If one of the bathrooms has carpet in it, this is your first priority.  

I don't care if there's a hole in an exterior wall, get that carpet out of that bathroom first!  Seriously, who the hell does this in the first place?
I mean, ew, right?
Even if it takes awhile, the results are worth it
Travertine makes a big difference

On Painting

If you look at the room you are about to paint

and figure a gallon of paint oughta cover it, buy 2 gallons.  If you think you need 2, buy 3, and so on. Trust me.


Paint before you replace your floors.  

This seems like a no brainer, but when you see the glossy white paint slowly spreading across your subfloor you'll thank me.


Paint one wall orange.  Just because you can.




On Tools

Power tools 

are a great way to endear yourselves to your new neighbors.


Resist the urge to scream 

when your wife says offhandedly, "maybe we should have bought (insert the name of the tool that you've been looking at through the entirety of the project, just went on sale, and were talked out of buying the day before here)".

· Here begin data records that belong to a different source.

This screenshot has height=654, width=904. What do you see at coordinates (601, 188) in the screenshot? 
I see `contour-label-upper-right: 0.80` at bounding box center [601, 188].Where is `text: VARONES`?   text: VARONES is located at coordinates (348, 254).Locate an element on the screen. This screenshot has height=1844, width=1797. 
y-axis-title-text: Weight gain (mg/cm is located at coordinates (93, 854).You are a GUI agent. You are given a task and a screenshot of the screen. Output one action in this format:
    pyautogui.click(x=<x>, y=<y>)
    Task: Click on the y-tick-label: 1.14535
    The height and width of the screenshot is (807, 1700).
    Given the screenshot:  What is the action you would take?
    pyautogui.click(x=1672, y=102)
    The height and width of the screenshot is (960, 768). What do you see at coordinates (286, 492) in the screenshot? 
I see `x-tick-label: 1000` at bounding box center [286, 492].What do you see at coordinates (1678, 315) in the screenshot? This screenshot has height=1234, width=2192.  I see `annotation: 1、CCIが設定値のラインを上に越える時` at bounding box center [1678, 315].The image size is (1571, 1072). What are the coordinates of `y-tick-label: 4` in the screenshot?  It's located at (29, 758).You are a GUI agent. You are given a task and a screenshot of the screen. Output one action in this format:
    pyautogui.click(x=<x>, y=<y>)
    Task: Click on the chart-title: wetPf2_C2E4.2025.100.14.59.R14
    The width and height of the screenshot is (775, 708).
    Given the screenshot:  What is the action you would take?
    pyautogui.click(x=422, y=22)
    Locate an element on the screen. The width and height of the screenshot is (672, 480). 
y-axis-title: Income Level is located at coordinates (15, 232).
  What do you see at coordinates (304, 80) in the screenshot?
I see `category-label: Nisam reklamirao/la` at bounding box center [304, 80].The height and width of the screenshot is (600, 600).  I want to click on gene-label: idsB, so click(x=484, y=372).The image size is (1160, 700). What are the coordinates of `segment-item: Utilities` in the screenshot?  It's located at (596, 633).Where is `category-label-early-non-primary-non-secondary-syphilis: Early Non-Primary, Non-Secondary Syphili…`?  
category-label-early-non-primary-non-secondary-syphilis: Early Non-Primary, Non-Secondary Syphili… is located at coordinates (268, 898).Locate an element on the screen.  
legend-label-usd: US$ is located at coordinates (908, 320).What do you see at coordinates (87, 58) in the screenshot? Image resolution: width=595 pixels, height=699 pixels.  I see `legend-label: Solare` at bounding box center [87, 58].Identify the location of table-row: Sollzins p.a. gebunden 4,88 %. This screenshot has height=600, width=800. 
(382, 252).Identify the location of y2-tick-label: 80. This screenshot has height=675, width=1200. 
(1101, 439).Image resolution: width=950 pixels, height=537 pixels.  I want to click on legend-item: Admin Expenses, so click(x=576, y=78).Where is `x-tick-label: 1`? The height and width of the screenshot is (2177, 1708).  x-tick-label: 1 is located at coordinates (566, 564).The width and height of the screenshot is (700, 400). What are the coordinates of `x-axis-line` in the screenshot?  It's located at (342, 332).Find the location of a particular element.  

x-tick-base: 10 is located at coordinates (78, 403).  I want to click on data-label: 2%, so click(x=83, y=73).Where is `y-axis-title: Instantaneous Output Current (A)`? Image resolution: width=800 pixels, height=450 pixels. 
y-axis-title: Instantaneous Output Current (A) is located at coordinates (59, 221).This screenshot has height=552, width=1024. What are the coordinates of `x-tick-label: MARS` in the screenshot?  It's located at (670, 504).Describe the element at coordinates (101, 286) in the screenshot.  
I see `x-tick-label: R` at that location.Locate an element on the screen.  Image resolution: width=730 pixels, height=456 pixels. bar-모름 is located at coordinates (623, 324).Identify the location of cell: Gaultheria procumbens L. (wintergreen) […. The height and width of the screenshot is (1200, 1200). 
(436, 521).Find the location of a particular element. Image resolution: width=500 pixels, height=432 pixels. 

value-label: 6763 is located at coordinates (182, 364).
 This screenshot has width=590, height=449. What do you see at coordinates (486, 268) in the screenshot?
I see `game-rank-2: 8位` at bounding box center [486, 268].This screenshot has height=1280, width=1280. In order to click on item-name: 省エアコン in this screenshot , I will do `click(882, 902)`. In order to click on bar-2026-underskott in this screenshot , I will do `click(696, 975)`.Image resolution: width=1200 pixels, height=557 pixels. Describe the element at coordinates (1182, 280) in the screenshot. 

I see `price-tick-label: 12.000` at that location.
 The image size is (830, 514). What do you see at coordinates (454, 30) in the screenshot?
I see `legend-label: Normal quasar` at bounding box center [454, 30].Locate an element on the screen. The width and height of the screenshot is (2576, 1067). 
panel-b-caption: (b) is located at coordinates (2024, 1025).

When you walk up to the cashier at Home Depot

and say, "Hello.  No, this will not be going on my Home Depot card.  Yes I am aware that I can save $50 today by applying for one, thank you" before they even open their mouth, you have a problem.

When you are walking out of the house to drop off your dry cleaning 

and you can hear the sound of the tile saw still running in the garage, resist the urge to look around to see if there is anyone else within earshot.  Similarly, when you are rocking out to 80's Rock on Pandora and happily peeling that blue painters tape off of the aforementioned orange wall and hear the saw running in the garage, resist the urge to feel emasculated.  Remember that you a) hate tiling b) aren't very good at tiling c) don't have the patience to tile and d) have a wife that likes it, is good at it, and arguably takes way too long making sure that everything is perfect.  You're still a man.